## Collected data
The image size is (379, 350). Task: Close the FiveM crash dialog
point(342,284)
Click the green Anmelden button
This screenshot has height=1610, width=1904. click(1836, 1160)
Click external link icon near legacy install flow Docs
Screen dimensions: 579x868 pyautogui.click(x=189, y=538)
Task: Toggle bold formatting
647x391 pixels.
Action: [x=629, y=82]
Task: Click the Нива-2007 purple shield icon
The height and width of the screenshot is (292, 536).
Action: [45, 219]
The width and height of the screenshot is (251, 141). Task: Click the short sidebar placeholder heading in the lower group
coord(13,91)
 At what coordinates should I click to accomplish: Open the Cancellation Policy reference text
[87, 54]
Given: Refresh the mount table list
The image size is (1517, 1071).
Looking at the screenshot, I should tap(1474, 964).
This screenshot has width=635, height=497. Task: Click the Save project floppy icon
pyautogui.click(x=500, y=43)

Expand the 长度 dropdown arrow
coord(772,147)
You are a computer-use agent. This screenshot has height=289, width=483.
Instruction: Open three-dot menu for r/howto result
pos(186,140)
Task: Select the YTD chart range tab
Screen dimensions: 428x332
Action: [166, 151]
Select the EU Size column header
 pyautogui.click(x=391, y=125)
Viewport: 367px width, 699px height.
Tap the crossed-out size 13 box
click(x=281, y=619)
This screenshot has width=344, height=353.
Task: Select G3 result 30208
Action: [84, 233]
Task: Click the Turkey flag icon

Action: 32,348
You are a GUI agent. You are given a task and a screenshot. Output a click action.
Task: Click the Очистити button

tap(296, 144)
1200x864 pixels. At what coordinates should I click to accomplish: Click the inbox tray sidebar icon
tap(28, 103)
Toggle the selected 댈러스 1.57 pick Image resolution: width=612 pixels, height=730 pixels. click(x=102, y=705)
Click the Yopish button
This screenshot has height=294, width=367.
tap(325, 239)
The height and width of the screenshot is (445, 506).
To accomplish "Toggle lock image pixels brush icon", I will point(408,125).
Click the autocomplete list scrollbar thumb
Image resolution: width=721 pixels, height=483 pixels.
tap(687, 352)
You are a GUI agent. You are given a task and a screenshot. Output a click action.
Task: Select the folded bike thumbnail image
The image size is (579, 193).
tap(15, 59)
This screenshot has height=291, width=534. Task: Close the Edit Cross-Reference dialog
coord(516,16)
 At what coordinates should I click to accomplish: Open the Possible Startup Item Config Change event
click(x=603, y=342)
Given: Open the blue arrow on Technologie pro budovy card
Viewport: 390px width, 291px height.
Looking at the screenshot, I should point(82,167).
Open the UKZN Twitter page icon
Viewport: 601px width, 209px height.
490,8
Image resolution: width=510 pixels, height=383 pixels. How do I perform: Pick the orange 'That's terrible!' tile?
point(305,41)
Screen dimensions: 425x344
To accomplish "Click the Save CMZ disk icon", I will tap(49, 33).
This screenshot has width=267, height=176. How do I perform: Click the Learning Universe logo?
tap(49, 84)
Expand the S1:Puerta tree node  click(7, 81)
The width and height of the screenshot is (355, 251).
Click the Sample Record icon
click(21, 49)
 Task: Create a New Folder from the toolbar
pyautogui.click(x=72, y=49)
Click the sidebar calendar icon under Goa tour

## Exercise goal
Please restate each record exactly as it reads.

## The answer
The image size is (379, 350). Task: Close the FiveM crash dialog
point(342,284)
Click the green Anmelden button
This screenshot has height=1610, width=1904. click(1836, 1160)
Click external link icon near legacy install flow Docs
Screen dimensions: 579x868 pyautogui.click(x=189, y=538)
Task: Toggle bold formatting
647x391 pixels.
Action: [x=629, y=82]
Task: Click the Нива-2007 purple shield icon
The height and width of the screenshot is (292, 536).
Action: [45, 219]
The width and height of the screenshot is (251, 141). Task: Click the short sidebar placeholder heading in the lower group
coord(13,91)
 At what coordinates should I click to accomplish: Open the Cancellation Policy reference text
[87, 54]
Given: Refresh the mount table list
The image size is (1517, 1071).
Looking at the screenshot, I should tap(1474, 964).
This screenshot has width=635, height=497. Task: Click the Save project floppy icon
pyautogui.click(x=500, y=43)

Expand the 长度 dropdown arrow
coord(772,147)
You are a computer-use agent. This screenshot has height=289, width=483.
Instruction: Open three-dot menu for r/howto result
pos(186,140)
Task: Select the YTD chart range tab
Screen dimensions: 428x332
Action: [166, 151]
Select the EU Size column header
 pyautogui.click(x=391, y=125)
Viewport: 367px width, 699px height.
Tap the crossed-out size 13 box
click(x=281, y=619)
This screenshot has width=344, height=353.
Task: Select G3 result 30208
Action: [84, 233]
Task: Click the Turkey flag icon

Action: 32,348
You are a GUI agent. You are given a task and a screenshot. Output a click action.
Task: Click the Очистити button

tap(296, 144)
1200x864 pixels. At what coordinates should I click to accomplish: Click the inbox tray sidebar icon
tap(28, 103)
Toggle the selected 댈러스 1.57 pick Image resolution: width=612 pixels, height=730 pixels. click(x=102, y=705)
Click the Yopish button
This screenshot has height=294, width=367.
tap(325, 239)
The height and width of the screenshot is (445, 506).
To accomplish "Toggle lock image pixels brush icon", I will point(408,125).
Click the autocomplete list scrollbar thumb
Image resolution: width=721 pixels, height=483 pixels.
tap(687, 352)
You are a GUI agent. You are given a task and a screenshot. Output a click action.
Task: Select the folded bike thumbnail image
The image size is (579, 193).
tap(15, 59)
This screenshot has height=291, width=534. Task: Close the Edit Cross-Reference dialog
coord(516,16)
 At what coordinates should I click to accomplish: Open the Possible Startup Item Config Change event
click(x=603, y=342)
Given: Open the blue arrow on Technologie pro budovy card
Viewport: 390px width, 291px height.
Looking at the screenshot, I should point(82,167).
Open the UKZN Twitter page icon
Viewport: 601px width, 209px height.
490,8
Image resolution: width=510 pixels, height=383 pixels. How do I perform: Pick the orange 'That's terrible!' tile?
point(305,41)
Screen dimensions: 425x344
To accomplish "Click the Save CMZ disk icon", I will tap(49, 33).
This screenshot has width=267, height=176. How do I perform: Click the Learning Universe logo?
tap(49, 84)
Expand the S1:Puerta tree node  click(7, 81)
The width and height of the screenshot is (355, 251).
Click the Sample Record icon
click(21, 49)
 Task: Create a New Folder from the toolbar
pyautogui.click(x=72, y=49)
Click the sidebar calendar icon under Goa tour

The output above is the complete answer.